## What is needed
Each line from the start of the entries through the line that contains "This screenshot has height=984, width=1586." should be output exactly, please.

:: Data for review

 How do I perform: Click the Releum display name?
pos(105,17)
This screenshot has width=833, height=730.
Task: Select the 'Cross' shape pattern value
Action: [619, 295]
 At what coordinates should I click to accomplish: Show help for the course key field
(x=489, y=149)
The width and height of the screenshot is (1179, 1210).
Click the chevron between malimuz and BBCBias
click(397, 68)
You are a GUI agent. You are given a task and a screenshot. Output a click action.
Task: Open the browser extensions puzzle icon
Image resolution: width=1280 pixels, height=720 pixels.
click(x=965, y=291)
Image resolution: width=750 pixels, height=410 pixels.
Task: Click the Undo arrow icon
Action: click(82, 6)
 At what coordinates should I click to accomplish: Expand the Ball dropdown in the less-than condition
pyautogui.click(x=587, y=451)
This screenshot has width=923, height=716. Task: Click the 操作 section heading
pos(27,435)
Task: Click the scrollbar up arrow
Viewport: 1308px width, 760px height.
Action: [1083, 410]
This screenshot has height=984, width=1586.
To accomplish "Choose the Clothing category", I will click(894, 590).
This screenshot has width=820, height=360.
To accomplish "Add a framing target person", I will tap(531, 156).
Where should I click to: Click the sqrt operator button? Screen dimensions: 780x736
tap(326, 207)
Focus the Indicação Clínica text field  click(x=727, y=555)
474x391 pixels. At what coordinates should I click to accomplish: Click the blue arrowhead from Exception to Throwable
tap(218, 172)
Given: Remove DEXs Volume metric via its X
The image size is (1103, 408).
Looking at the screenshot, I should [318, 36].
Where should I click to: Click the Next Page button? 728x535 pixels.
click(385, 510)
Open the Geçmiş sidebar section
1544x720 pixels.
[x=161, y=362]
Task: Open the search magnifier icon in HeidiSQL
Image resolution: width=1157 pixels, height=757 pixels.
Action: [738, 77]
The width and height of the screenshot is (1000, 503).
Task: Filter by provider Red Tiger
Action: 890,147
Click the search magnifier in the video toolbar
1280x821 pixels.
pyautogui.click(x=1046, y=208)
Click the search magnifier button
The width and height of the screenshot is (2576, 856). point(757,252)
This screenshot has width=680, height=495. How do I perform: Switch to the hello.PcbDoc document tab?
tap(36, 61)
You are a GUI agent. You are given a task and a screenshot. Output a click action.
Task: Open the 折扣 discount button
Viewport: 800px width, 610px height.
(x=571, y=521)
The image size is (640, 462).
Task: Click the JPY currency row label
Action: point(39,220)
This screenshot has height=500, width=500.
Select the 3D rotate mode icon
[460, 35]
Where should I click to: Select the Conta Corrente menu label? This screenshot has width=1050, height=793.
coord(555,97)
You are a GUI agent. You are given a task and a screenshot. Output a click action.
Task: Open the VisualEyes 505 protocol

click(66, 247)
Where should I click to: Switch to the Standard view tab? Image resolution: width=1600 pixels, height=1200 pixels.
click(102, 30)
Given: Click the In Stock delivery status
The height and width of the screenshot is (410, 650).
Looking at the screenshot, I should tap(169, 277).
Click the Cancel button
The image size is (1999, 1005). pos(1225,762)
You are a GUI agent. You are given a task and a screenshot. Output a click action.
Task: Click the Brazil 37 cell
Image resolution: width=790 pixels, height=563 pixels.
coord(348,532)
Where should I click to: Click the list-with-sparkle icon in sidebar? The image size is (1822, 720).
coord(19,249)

::::

## Response
 How do I perform: Click the Releum display name?
pos(105,17)
This screenshot has width=833, height=730.
Task: Select the 'Cross' shape pattern value
Action: [619, 295]
 At what coordinates should I click to accomplish: Show help for the course key field
(x=489, y=149)
The width and height of the screenshot is (1179, 1210).
Click the chevron between malimuz and BBCBias
click(397, 68)
You are a GUI agent. You are given a task and a screenshot. Output a click action.
Task: Open the browser extensions puzzle icon
Image resolution: width=1280 pixels, height=720 pixels.
click(x=965, y=291)
Image resolution: width=750 pixels, height=410 pixels.
Task: Click the Undo arrow icon
Action: click(82, 6)
 At what coordinates should I click to accomplish: Expand the Ball dropdown in the less-than condition
pyautogui.click(x=587, y=451)
This screenshot has width=923, height=716. Task: Click the 操作 section heading
pos(27,435)
Task: Click the scrollbar up arrow
Viewport: 1308px width, 760px height.
Action: [1083, 410]
This screenshot has height=984, width=1586.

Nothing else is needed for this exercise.